Rumbold slipped his hand inside Velius’s and clasped it tightly. His cousin took the silent hint and hurriedly pushed some of his own health and vigor through their magical link. The prince’s palm burned as he took in the energy Velius passed to him. Rumbold knew it wasn’t enough and that he’d pay for it come the morning, but he found himself considerably less exhausted than he had been a moment before. Velius’s skin burned like a firebrand, and Rumbold caught the smell of singed flesh. All his senses instantly became more alert. The air felt electrified. He could hear the flames in the remaining lamps hungrily consuming their oil. He breathed deeper and stood taller. After the brimstone faded, he could even make out the faint undertone of lilacs and lavender.

“Does anyone else smell that?” asked Rollins.

“Spring,” Erik whispered.

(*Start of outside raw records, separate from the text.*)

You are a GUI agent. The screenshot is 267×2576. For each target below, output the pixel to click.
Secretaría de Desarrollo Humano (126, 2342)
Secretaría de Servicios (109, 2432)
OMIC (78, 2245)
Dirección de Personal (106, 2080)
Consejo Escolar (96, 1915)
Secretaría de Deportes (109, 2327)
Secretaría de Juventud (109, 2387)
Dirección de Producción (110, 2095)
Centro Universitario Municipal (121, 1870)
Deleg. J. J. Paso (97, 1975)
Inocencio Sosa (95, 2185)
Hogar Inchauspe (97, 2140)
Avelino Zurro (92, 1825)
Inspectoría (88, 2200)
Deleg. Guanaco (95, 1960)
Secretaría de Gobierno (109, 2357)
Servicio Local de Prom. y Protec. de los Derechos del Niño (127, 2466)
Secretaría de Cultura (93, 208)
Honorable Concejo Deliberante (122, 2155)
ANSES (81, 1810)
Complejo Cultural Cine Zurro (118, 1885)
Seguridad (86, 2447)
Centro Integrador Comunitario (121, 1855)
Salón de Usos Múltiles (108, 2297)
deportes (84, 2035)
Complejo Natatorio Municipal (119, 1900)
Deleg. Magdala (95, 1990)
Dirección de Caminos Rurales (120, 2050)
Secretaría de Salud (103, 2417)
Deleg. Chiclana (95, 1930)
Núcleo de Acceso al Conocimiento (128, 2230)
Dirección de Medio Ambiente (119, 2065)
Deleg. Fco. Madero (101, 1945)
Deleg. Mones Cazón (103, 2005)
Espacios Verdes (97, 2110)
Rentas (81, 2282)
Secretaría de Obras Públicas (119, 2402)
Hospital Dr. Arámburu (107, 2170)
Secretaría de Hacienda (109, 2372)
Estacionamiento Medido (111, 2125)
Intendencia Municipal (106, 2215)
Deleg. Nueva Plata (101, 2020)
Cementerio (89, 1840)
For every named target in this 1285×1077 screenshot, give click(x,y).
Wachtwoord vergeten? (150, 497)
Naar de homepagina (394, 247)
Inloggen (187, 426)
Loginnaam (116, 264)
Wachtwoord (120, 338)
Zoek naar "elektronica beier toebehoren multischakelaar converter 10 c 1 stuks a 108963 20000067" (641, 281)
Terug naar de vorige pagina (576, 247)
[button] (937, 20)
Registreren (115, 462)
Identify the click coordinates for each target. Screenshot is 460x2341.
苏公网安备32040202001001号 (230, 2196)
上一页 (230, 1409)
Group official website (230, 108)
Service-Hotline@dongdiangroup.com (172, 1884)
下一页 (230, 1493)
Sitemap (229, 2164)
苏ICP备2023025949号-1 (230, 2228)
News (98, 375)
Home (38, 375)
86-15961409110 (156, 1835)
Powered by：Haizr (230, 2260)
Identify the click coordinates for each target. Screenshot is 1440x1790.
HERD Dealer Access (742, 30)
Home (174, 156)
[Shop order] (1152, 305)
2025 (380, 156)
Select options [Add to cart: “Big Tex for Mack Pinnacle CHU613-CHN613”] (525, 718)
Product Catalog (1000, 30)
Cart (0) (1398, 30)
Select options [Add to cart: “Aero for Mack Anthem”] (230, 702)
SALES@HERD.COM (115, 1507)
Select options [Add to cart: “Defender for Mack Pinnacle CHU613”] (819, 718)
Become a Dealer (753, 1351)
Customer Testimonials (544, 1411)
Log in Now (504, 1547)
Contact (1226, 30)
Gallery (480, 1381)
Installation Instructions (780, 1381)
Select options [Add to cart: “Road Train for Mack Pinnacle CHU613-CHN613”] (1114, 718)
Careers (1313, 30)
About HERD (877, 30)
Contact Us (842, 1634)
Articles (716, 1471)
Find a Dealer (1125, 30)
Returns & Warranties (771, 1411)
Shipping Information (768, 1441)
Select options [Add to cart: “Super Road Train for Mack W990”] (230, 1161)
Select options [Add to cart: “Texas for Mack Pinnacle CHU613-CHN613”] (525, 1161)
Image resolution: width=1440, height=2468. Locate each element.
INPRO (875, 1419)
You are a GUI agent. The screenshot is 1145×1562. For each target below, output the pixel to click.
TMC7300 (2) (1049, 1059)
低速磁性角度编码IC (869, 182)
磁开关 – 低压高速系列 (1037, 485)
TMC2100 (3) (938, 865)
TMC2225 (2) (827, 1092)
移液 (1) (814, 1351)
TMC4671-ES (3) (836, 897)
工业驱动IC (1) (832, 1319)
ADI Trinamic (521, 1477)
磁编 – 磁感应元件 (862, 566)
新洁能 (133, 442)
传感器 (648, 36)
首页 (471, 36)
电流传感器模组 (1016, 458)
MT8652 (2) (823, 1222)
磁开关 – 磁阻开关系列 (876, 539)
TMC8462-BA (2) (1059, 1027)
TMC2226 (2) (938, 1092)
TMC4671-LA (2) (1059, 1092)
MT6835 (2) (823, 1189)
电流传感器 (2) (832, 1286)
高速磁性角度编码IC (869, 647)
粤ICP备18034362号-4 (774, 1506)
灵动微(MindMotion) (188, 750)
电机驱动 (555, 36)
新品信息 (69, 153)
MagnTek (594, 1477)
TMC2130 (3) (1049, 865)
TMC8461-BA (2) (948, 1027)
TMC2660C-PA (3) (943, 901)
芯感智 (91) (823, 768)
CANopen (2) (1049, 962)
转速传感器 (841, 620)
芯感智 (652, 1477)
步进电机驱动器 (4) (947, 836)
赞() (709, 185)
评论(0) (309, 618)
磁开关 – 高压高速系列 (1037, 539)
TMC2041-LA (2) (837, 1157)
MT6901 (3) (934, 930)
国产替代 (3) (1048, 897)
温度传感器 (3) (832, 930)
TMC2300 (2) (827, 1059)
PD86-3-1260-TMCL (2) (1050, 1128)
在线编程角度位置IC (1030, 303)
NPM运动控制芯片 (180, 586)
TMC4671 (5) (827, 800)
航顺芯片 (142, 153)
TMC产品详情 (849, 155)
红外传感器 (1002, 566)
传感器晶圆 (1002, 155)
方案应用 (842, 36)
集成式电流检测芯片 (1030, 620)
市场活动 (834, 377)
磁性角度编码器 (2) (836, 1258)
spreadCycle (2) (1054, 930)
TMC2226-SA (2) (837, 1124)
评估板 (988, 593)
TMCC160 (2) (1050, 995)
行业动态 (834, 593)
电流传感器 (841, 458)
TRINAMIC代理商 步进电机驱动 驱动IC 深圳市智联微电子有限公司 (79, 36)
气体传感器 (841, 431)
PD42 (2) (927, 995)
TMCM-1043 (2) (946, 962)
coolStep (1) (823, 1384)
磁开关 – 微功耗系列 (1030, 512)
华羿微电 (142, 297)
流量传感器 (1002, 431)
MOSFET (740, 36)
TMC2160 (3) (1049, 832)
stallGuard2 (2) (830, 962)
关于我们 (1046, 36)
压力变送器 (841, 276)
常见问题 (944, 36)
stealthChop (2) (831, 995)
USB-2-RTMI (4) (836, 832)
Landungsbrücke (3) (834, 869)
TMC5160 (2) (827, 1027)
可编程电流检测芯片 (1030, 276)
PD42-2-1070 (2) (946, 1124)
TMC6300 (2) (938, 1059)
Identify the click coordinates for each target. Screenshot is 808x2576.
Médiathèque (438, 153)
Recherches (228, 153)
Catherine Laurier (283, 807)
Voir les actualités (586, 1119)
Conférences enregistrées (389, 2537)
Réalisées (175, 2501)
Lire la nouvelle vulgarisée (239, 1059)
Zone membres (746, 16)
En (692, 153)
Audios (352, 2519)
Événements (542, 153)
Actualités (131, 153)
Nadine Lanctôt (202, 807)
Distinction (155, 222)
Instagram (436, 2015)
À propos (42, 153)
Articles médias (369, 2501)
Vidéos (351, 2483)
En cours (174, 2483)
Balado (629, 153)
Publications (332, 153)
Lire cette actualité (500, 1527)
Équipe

If the others smelled it, too, perhaps Rumbold wasn’t as insane as he’d originally thought.

“Madelyn,” breathed Velius.

“You recognize my mother’s scent?” Rumbold asked.

“No,” said Velius. “I recognize
her.”
He pointed to where their shadows fell in a cluster on the wall. Among them was a fifth shade, shorter and wraith-thin, with long, loose hair and a flowing robe or gown. Velius and Rumbold stepped aside to make room for the woman, though she did not physically stand among them. On the wall, they saw her unfurl remarkable wings and encompass them all. “She didn’t have those before,” Velius said.

“She’s had them since I started seeing her ghost,” said Rumbold. “Since I returned from the well.”

“The nights I woke you up on the hearth,” said Rollins.

“Yes.”

“Any other brushes with insanity you haven’t thought to mention?” Erik asked. It didn’t matter if the ghost was friendly or not; he made no move to let down his guard.

“This happened last night,” Rumbold said. “The lights led me up to the tower.” To his father and Sorrow and their secret plotting behind closed doors. And ... Wednesday! His mother was leading him to Wednesday!

“The sky tower?” asked Erik, and Rumbold nodded. The commoners called it that, for it hid among the clouds most days. It was said one could venture to the top and seek communion with the Lords of the Wind.